= Police corruption in Austria =

Corruption by police in Austria

Until 2010, few corruption cases had been prosecuted against the Austrian police. There have been a low number of indictments relating to corruption. This is supported by Transparency International's Corruption Perception Index,which ranks Austria among the 16 countries with the lowest corruption levels, with 7.8 points. The general public supports these statistics further, as only 25% believe that bribery offering and bribery acceptance are widespread amongst Austrian police officers. Whilst this figure may still appear to be high, it is still much lower than the average for the EU (34%). The success, in comparison to many other nations, can be in part attributed to the stable economic performance of the state, which allows the Austrian police force to receive appropriate salaries. As a result, the likelihood that a significant number of Austrian police officers would consider engaging in corrupt practices as a way of making a living is minimal, and rather acts of police corruption tend to be committed episodically. Austria is a gateway to the European Union from Eastern European countries, which creates additional corruption opportunities. Despite this, studies illustrate that officers and supervisors tend to be knowledgeable about the boundaries of the police culture, especially with regard to the types of behaviours permitted and prohibited.

Whilst Austria has somewhat been devoid of corruption, there have been several corruption cases, particularly over the last several years, which question the accountability of the Austrian police. In 2006, the Vienna police chief was charged with abuse of office and unauthorized acceptance of gifts from private companies, testament to the rising number of corruption acts committed by Austrian police. This is further expressed by Eurobarometer data that emphasises this recent spike in police corruption, as surveys highlighted that in 2011, 80% of Austrian citizens exclaimed that corruption was a serious problem, compared to 60% in 2009. The figures from 2011 are above the EU average of 76%, indicating that the recent years have been littered with police corruption crimes that include abuse of office, unauthorized disclosure of information, as well as bribery acceptance. Despite such a rapid elevation in corruption cases amongst police authorities in Austria, no public data and scarce quantities of academic research detailing the number of police officers registered or suspected of or involved in acts of corruption are available. This makes it extremely difficult to assess the extent and nature of the corrupt practices being conducted by the Austrian police. This is because the institutions in charge of countering corruption have only started analyzing it in the last few years, due to the contemporary context in which police corruption in Austria is situated. Despite this recent escalation in police corruption prevalence, Austria still remains a country that is characterized by a low number of corruption cases compared to other countries throughout the world.

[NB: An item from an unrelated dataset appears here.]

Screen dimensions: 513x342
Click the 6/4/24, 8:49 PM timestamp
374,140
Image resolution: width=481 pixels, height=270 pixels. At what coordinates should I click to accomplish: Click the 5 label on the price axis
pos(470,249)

The economic security of Austria has allowed the police to develop internal control measures that are necessary for identifying and combating corruption. Established internal control measures include the Office for Internal Affairs, the Office for Public Affairs, as well as the Office of the Ombudsman. These developments, amongst many others, are illustrative of the active, preventive approach adopted by the Austrian government and the Ministry of the Interior to address the recent trend of corruption manifestations. These institutional bodies, coupled with the high degree of intolerance toward corruption amongst Austrian citizens, and the stable nature of the Austrian economy, appear to facilitate the foundations for a positive framework needed in order to mitigate and eradicate police corruption throughout Austria.